Les veilleuses de l’A320
n
« Quand j’ai vu que le crash se
situait à la croisée de ces créations, j’ai été très troublée. J’ai compris
qu’elles allaient devoir vivre avec cette
tragédie... » Nadine Passamar-Gomez,
conservatrice en chef du Musée Gassendi de Digne-les-Bains, reste songeuse devant ce coup du sort, cette
accumulation de coïncidences. Trois
installations pérennes du projet Viapac, une route jalonnée d’oeuvres
d’art contemporain qu’elle a créée
entre la France et l’Italie, voisinent
avec le crash de l’Airbus A320 de la
Germanwings et entretiennent un
impensable dialogue avec cette tragédie qui a frappé 150 êtres humains et
leurs familles.
Avant de se désintégrer sur la
montagne des Têtes, à flanc du massif des Trois-Evêchés, l’Airbus en
descente fatale a survolé Edge-Stones,
une création à ciel ouvert du sculpteur new-yorkais Richard Nonas,
référence mondiale du courant minimaliste. Edge-Stones, une centaine
de blocs de calcaire blanc, identiques,
alignés en rang parfait, plantés dans
la prairie comme le balisage lumineux d’une impossible piste d’atterrissage, comme des dominos qui guident l’avion vers sa chute. Comme des
tombes à la fin. Un descriptif sur Internet décrit « 150 blocs » ajoutant au
trouble des correspondances avec le
drame. Ils sont 104 en vérité. L’oeuvre
puissante, mystique dialogue avec le
Galèbre le ruisseau rageur qui dévale
du massif où des vies se sont éparpillées comme des confettis. Nadine
Passamar-Gomez avait guidé l’artiste
en 2011 dans ce lieu perdu situé sur la
commune de Prads. « Vière, ce hameau
dont le dernier habitant est parti en
1936, à pied, le toit de zinc de sa maison sur le dos. » 1936, c’est aussi l’année de naissance de Richard Nonas
qui voulait « ressusciter » l’âme des
villageois disparus, réinscrire leur
présence dans l’espace en lien avec
l’église romane du XIIIe siècle dont le
processus de dégradation a été arrêté.
« J’ai écrit à Richard Nonas pour lui
dire que l’avion s’était écrasé contre les
montagnes noires au nord de Vière et je
sais ce que cela veut dire pour lui. S’il
avait pensé que cela pourrait être un
lieu de commémoration, que chaque
pierre de son oeuvre puisse être finalement une représentation de chaque
victime » confie la conservatrice.
Le contrôle aérien confirme le
survol de Vière par l’appareil à basse
altitude à 772km/h, deux secondes
exactement avant d’être avalé par la
montagne noire derrière le col de Mariaud, celle que ratissent encore les
militaires.
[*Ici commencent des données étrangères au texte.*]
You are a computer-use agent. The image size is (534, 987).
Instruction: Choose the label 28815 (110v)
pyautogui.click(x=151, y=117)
Avant que bientôt toutes
traces de zinc n’en soit là encore à
jamais effacé. « J’ai aussitôt pensé aux
pierres blanches de Nonas. Beaucoup
de gens pensaient déjà avant que c’était
des pierres tombales dans un village
mort où tous les habitants ont disparu.
Alors pensez aujourd’hui...»
« C’était une mise en crise légère
mais là avec 150 morts... »
Cette dimension mémorielle traverse toute la création de l’anthropologue, fin connaisseur des cultures
indiennes et Inuit, fasciné par les territoires d’abandon du XXème siècle,
hanté par la disparition des cultures
traditionnelles. « Vière résume l’histoire du lent déclin des Basses Alpes
avec tous ces jeunes de 20 ans qui vont
mourir en 14-18 » rappelle -t-elle. La
catastrophe augmente-t-elle la signification de ces pierres qui tracent
en pointillés la direction du drame ?
« J’aimerais bien que maintenant l’artiste grave sur chaque bloc de pierre le
nom d’une des victimes » écrit Françoise sur Twitter tandis que Pascal
se dit « scotché » par une vidéo de
l’oeuvre sur Facebook.
La sidération touche aussi l’artiste Stéphane Bérad que nous avons
contacté. Il avait crée l’an dernier au
Vernet une installation humoristique
baptisée Mille plateaux-repas. Trois
tables de pique-nique périlleusement
inclinées questionnent le concept
de Gilles Deleuze de « déterritorialisation » et le confronte au contact
des touristes quand la montagne les
gagne. Qu’un Airbus d’une compagnie low-cost, vecteur par excellence
du tourisme de masse, à 3km de ses
tables par un acte suicidaire le méduse. « C’est tellement absurde, hallucinant en soi que cette catastrophe ait
eu lieu là devant mes tables. C’est très
troublant » réagit-il. Mille plateauxrepas est qui plus est à 150 mètres
de la stèle où les familles du monde
entier « viennent jeter leur première
peine » comme dit une habitante de
Seyne. « J’ai eu peur que Mille plateaux-repas se retrouve si près de ce lieu
de recueillement. Mes tables questionnent le tourisme sur son désir de terres
penchées par une mise en crise légère
mais là avec 150 morts devant... Mes
tables deviennent-elles pour le coup
obscènes ? Leur perception augmentera
d’un registre ou bien diminuera-t-elle ?
Je ne sais pas... Pour Edge-Stones de
Richard Nonas, c’est incroyable et terriblement extraordinaire, on est immédiatement devant un cimetière. Quand
j’ai appris ça, je n’arrivais pas y croire.
On aurait dit un gag... »
Posé à quelques mètres seulement
de la stèle des victimes du crash, Le
Pavillon d’Hannibal du canadien
Trevor Gould percute lui aussi de
plein fouet l’actualité. L’oeuvre du
Viapac entre en collision sémantique
avec le crash. L’éléphant guidé par un
cornac aux oreilles de Mickey joue
avec un des itinéraires supposés du
franchissement des Alpes par Hannibal en 218 avant JC. Le pavillon et
la stèle sont au lieu-dit « Lou Passavous », le passage en provençal, celui
des moutons en transhumance, du
gibier, du loup. « C’est aussi la symbolique forte du passage de la vie à
la mort » observe la conservatrice
du Musée Gassendi qui attire notre
attention sur le nom de famille du général carthaginois : Hannibal Barca.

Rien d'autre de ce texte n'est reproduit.